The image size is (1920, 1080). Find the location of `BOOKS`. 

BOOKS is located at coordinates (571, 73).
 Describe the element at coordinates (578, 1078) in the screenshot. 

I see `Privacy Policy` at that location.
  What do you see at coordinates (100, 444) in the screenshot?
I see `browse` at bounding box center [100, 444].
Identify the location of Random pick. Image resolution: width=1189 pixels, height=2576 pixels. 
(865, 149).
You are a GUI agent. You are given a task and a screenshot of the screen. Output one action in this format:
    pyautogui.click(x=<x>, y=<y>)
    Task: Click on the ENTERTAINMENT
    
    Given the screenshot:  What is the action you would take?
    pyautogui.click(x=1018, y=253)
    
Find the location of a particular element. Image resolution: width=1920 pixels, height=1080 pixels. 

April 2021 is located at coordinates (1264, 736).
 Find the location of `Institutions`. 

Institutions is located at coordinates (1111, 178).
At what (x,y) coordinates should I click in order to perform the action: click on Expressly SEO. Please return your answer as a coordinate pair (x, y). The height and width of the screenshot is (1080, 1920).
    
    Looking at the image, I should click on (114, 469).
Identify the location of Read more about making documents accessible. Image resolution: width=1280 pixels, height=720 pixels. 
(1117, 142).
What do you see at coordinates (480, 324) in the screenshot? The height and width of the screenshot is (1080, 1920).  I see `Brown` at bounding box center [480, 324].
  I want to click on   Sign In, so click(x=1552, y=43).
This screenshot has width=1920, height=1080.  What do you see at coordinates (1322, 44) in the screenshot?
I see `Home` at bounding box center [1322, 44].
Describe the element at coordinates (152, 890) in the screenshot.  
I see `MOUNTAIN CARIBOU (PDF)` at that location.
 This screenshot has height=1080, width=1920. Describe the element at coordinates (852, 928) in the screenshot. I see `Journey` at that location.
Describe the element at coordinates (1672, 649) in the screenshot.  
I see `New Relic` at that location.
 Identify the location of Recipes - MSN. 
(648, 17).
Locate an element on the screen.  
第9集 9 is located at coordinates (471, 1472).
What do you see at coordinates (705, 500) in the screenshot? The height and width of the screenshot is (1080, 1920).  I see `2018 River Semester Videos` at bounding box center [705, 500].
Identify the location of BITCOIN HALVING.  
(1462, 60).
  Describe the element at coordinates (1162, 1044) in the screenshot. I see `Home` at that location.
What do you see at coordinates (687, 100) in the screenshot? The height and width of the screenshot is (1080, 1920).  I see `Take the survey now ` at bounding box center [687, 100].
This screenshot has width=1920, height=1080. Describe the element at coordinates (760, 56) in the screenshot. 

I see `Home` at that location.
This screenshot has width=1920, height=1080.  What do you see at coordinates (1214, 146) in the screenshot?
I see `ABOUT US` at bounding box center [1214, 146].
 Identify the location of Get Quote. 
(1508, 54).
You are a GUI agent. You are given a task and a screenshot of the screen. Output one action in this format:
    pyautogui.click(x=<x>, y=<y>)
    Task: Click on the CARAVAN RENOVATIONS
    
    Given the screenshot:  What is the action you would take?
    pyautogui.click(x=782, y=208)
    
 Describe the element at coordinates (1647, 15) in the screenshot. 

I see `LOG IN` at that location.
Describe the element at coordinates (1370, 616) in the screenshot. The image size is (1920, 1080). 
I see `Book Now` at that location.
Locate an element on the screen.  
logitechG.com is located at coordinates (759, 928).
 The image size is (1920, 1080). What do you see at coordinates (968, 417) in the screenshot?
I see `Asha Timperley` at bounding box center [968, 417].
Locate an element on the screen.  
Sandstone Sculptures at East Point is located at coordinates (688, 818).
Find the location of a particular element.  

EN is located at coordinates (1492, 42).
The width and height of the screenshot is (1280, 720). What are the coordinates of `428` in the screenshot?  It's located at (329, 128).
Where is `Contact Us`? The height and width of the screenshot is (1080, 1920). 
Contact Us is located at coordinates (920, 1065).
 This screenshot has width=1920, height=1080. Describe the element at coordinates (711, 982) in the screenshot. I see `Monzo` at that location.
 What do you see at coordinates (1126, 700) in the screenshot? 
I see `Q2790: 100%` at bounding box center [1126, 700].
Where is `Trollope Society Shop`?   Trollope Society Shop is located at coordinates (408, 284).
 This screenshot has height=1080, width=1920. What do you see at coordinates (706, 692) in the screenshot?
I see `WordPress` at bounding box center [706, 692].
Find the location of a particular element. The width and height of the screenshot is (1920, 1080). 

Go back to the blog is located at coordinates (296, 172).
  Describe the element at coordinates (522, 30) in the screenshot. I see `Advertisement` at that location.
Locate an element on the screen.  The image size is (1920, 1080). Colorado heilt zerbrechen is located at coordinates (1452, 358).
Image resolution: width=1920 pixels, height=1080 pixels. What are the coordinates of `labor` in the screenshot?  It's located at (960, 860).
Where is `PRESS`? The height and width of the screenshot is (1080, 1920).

_Your objective_
Give back the lines between the one holding "What do you see at coordinates (100, 444)" and the one holding "This screenshot has height=1080, width=1920. Describe", inclusive, with "Random pick" swapped for "Surprise me" and nothing else changed.

_Result of the task_
  What do you see at coordinates (100, 444) in the screenshot?
I see `browse` at bounding box center [100, 444].
Identify the location of Surprise me. Image resolution: width=1189 pixels, height=2576 pixels. 
(865, 149).
You are a GUI agent. You are given a task and a screenshot of the screen. Output one action in this format:
    pyautogui.click(x=<x>, y=<y>)
    Task: Click on the ENTERTAINMENT
    
    Given the screenshot:  What is the action you would take?
    pyautogui.click(x=1018, y=253)
    
Find the location of a particular element. Image resolution: width=1920 pixels, height=1080 pixels. 

April 2021 is located at coordinates (1264, 736).
 Find the location of `Institutions`. 

Institutions is located at coordinates (1111, 178).
At what (x,y) coordinates should I click in order to perform the action: click on Expressly SEO. Please return your answer as a coordinate pair (x, y). The height and width of the screenshot is (1080, 1920).
    
    Looking at the image, I should click on (114, 469).
Identify the location of Read more about making documents accessible. Image resolution: width=1280 pixels, height=720 pixels. 
(1117, 142).
What do you see at coordinates (480, 324) in the screenshot? The height and width of the screenshot is (1080, 1920).  I see `Brown` at bounding box center [480, 324].
  I want to click on   Sign In, so click(x=1552, y=43).
This screenshot has width=1920, height=1080.  What do you see at coordinates (1322, 44) in the screenshot?
I see `Home` at bounding box center [1322, 44].
Describe the element at coordinates (152, 890) in the screenshot.  
I see `MOUNTAIN CARIBOU (PDF)` at that location.
 This screenshot has height=1080, width=1920. Describe the element at coordinates (852, 928) in the screenshot. I see `Journey` at that location.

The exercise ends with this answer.